Where Reasoning Breaks: Logic-Aware Path Selection by Controlling Logical Connectives in LLMs Reasoning Chains

arXiv cs.CL / 4/23/2026

📰 NewsIdeas & Deep AnalysisModels & Research

Key Points

  • The paper argues that LLM reasoning is fragile in multi-step logical deduction because small transition errors can cascade through the entire reasoning chain.
  • Empirical evidence suggests that logical connective tokens are high-entropy “forking points,” where models often struggle to choose the correct logical direction.
  • The authors hypothesize that explicitly intervening in logical connective selection can steer LLMs toward more correct reasoning paths.
  • They propose a multi-layer framework combining gradient-based logical steering, localized branching with targeted look-ahead search, and token-level transition preference optimization using reinforcement learning at logic-critical pivots.
  • The framework targets only logic-critical transitions to improve the accuracy–efficiency trade-off relative to global approaches such as beam search and self-consistency.

Abstract

While LLMs demonstrate impressive reasoning capabilities, they remain fragile in multi-step logical deduction, where a single transition error can propagate through the entire reasoning chain, leading to unstable performance. In this work, we identify logical connectives as primary points of this structural fragility. Through empirical analysis, we show that connective tokens function as high entropy forking points, at which models frequently struggle to determine the correct logical direction. Motivated by this observation, we hypothesize that intervening in logical connective selection can guide LLMs toward more correct logical direction, thereby improving the overall reasoning chain. To validate this hypothesis, we propose a multi-layered framework that intervenes specifically at these logic-critical junctions in the reasoning process.
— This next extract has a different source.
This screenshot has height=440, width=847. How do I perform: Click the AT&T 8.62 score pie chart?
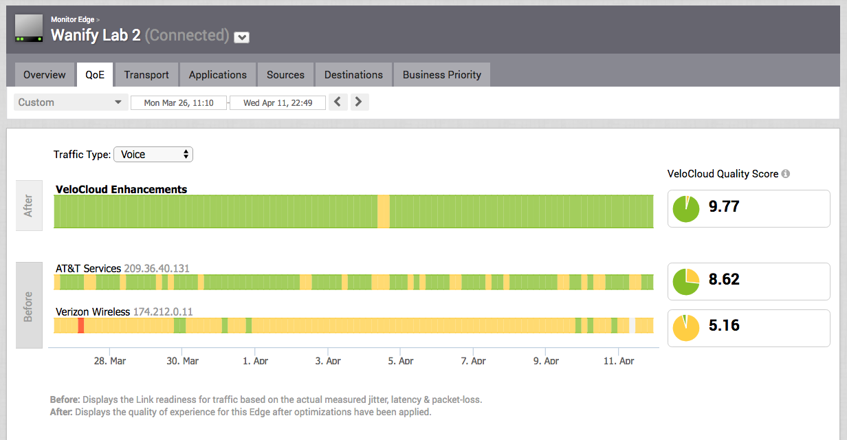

Our framework includes (1) Gradient-based Logical Steering to guide LLMs internal representations towards valid reasoning subspaces, (2) Localized Branching to resolve ambiguity via targeted look-ahead search, and (3) Targeted Transition Preference Optimization, a surgical reinforcement learning objective that selectively optimizes single-token preferences at logical pivots. Crucially, by concentrating intervention solely on logic-critical transitions, our framework achieves a favorable accuracy--efficiency trade-off compared to global inference time scaling methods like beam search and self-consistency.